Market Consensus Before Announcement

The consensus looks for no revision in the PMI manufacturing final report from 48.3 in the flash.

Definition

Based on monthly questionnaire surveys of selected companies, the Purchasing Managers' Manufacturing Index (PMI) offers an advance indication on month-to-month activity in the private sector economy by tracking changes in variables such as production, new orders, stock levels, employment and prices across manufacturing industries. The final index for the current month is released roughly a week after the flash.

Description

Investors need to keep their fingers on the pulse of the economy because it dictates how various types of investments will perform. By tracking economic data such as the ISM manufacturing index in the U.S. and the Markit PMIs in the U.S. and elsewhere, investors will know what the economic backdrop is for the various markets. The stock market likes to see healthy economic growth because that translates to higher corporate profits. The bond market prefers less rapid growth and is extremely sensitive to whether the economy is growing too quickly and causing potential inflationary pressures.

The Markit PMI manufacturing data give a detailed look at the manufacturing sector, how busy it is and where things are headed. Since the manufacturing sector is a major source of cyclical variability in the economy, this report has a big influence on the markets. And its sub-indexes provide a picture of orders, output, employment and prices.

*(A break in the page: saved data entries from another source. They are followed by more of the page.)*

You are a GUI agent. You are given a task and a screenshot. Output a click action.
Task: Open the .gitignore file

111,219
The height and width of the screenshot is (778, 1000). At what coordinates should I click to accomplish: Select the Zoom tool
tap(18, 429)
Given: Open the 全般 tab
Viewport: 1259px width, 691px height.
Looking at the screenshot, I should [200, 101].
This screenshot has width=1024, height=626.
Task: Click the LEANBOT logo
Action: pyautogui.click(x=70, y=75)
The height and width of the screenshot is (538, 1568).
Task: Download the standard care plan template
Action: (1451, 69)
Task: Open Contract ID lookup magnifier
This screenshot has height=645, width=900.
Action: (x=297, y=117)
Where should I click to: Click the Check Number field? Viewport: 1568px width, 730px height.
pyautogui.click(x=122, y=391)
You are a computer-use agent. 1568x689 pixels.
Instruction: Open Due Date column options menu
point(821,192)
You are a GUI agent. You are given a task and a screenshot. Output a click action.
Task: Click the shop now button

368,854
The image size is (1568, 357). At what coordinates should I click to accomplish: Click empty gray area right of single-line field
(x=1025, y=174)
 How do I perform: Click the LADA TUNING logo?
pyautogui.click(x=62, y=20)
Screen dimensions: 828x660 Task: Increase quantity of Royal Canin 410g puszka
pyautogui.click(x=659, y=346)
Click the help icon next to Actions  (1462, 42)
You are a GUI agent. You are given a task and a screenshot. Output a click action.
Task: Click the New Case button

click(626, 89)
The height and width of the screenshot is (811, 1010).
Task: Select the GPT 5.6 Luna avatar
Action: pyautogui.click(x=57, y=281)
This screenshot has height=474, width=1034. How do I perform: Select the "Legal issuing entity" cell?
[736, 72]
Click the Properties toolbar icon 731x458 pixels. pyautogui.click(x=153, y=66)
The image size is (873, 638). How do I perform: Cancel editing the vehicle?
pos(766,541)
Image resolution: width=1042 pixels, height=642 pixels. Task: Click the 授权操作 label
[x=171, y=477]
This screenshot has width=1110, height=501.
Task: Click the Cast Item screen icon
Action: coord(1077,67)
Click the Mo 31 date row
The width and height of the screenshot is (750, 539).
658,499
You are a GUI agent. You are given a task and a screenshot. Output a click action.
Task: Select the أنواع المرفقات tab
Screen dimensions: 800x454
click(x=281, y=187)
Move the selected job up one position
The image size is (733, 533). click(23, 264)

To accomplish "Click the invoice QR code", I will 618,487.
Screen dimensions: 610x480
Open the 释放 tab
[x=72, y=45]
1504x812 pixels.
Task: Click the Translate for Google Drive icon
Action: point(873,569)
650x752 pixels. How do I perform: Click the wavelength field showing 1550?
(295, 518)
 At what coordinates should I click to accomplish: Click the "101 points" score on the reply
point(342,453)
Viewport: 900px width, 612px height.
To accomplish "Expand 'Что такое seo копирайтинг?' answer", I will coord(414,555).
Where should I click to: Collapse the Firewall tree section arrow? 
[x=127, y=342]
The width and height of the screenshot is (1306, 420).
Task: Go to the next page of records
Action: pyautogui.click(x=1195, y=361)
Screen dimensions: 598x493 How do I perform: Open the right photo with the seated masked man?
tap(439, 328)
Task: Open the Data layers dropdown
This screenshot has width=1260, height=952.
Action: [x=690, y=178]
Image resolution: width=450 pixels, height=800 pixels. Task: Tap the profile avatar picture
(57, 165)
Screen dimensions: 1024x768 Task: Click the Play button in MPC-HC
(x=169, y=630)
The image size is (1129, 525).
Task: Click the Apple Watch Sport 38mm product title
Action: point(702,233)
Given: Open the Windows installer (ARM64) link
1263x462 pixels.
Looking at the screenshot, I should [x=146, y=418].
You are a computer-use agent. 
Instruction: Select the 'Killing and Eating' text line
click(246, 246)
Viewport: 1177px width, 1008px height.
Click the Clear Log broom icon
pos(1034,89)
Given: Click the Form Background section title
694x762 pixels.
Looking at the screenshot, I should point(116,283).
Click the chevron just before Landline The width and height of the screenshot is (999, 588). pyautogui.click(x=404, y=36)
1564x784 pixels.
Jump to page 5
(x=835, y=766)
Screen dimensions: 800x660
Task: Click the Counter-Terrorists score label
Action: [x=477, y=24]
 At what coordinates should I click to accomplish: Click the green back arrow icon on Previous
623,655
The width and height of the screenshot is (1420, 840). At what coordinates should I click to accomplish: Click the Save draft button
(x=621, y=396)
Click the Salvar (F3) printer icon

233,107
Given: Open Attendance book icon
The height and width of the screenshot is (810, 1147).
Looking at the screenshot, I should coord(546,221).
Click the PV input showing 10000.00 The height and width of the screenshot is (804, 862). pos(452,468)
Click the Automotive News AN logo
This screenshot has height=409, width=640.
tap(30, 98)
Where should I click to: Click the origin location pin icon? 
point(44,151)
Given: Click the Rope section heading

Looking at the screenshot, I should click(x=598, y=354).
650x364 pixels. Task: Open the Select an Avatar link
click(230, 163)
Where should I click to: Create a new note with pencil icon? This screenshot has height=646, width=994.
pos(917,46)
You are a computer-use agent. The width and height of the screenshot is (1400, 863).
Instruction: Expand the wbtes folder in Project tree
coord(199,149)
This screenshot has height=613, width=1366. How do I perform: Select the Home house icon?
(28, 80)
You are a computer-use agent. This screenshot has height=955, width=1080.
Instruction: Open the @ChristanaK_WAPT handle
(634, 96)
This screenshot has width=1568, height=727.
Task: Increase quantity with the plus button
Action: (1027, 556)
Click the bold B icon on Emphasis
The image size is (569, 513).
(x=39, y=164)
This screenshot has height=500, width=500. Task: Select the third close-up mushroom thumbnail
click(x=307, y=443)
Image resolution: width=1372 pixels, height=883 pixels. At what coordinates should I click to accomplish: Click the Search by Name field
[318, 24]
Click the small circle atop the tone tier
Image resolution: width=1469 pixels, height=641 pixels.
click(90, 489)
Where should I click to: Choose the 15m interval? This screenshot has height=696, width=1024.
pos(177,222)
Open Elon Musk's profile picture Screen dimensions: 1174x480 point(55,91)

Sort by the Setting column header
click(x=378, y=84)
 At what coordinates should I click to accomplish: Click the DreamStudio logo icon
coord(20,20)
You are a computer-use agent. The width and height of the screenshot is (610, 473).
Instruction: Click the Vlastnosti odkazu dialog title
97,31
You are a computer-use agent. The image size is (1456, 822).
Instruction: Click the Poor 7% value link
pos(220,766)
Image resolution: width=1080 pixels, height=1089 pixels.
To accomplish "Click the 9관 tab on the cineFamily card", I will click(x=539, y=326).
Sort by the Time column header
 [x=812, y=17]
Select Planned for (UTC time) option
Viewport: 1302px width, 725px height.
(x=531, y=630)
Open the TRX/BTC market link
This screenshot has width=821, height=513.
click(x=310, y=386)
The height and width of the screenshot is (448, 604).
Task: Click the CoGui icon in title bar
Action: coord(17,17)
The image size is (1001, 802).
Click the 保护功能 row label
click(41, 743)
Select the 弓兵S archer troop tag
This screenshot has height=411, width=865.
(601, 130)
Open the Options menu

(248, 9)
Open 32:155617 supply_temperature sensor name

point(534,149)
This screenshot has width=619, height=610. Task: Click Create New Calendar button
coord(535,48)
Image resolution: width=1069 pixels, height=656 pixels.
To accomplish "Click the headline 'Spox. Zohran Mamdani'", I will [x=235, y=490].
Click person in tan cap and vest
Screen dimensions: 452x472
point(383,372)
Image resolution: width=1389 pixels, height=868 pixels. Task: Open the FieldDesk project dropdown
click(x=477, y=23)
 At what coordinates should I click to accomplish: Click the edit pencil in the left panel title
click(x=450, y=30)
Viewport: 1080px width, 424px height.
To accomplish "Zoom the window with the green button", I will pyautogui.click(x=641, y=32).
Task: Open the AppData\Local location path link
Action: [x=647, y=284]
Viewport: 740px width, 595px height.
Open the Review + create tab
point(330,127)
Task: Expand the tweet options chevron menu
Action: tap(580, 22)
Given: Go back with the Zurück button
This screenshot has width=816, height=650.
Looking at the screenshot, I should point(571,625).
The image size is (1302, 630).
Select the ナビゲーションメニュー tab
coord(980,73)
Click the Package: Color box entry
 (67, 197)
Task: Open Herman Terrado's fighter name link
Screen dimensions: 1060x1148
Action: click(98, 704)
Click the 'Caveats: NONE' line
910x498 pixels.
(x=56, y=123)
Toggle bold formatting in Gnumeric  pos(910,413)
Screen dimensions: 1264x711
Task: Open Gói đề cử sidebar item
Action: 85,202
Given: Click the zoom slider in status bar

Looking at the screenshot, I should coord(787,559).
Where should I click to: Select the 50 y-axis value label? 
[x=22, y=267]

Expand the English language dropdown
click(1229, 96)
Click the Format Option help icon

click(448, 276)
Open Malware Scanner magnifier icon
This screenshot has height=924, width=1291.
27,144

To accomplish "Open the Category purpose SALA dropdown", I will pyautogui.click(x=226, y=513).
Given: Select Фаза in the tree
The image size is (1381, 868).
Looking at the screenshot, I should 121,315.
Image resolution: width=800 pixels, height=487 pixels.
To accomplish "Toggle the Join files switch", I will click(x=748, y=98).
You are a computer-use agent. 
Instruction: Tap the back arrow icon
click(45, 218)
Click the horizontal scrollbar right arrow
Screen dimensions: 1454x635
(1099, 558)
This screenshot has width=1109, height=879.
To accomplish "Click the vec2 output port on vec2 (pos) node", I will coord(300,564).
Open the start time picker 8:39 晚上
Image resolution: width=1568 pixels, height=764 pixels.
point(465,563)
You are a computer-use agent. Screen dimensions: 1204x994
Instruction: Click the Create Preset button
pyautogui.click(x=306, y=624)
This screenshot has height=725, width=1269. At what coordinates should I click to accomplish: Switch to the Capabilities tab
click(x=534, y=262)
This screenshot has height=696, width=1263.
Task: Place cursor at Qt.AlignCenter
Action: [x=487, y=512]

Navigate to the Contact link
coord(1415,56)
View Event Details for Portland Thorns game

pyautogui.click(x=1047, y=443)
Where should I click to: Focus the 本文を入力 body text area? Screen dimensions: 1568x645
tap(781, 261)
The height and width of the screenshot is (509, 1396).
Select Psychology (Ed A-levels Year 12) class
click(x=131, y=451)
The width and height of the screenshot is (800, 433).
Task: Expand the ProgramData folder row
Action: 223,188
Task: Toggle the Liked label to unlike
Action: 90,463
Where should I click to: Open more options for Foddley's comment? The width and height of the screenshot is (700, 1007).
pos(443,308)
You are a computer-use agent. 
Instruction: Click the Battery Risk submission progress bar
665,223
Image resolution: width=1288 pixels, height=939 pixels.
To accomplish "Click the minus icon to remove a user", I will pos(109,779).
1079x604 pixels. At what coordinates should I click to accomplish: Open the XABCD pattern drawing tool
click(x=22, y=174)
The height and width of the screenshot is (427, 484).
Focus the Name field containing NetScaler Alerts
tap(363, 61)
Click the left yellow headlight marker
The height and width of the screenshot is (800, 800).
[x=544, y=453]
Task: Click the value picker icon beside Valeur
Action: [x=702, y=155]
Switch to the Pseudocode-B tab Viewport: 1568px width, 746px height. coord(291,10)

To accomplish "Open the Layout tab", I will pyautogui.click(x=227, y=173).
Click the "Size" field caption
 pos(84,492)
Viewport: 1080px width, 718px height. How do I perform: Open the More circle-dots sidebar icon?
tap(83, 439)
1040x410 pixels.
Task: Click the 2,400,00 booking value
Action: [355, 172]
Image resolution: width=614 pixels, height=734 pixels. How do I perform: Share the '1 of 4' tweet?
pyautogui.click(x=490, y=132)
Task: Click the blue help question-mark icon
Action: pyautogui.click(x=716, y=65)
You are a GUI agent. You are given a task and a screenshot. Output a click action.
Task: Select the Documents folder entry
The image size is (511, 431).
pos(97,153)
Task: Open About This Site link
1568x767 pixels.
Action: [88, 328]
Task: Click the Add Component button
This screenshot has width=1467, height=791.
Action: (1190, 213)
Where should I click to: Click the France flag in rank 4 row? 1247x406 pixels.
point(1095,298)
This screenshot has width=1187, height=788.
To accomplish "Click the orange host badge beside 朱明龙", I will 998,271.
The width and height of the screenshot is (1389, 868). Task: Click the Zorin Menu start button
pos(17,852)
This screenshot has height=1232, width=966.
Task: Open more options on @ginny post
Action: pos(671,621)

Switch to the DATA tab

Markit originally began collecting monthly Purchasing Managers' Index (PMI) data in the U.S. in April 2004, initially from a panel of manufacturers in the U.S. electronics goods producing sector. In May 2007, Markit's U.S. PMI research was extended out to cover producers of metal goods. In October 2009, Markit's U.S. Manufacturing PMI survey panel was extended further to cover all areas of U.S. manufacturing activity. Back data for Markit's U.S. Manufacturing PMI between May 2007 and September 2009 are an aggregation of data collected from producers of electronic goods and metal goods producers, while data from October 2009 are based on data collected from a panel representing the entire U.S. manufacturing economy. Markit's total U.S. Manufacturing PMI survey panel comprises over 600 companies.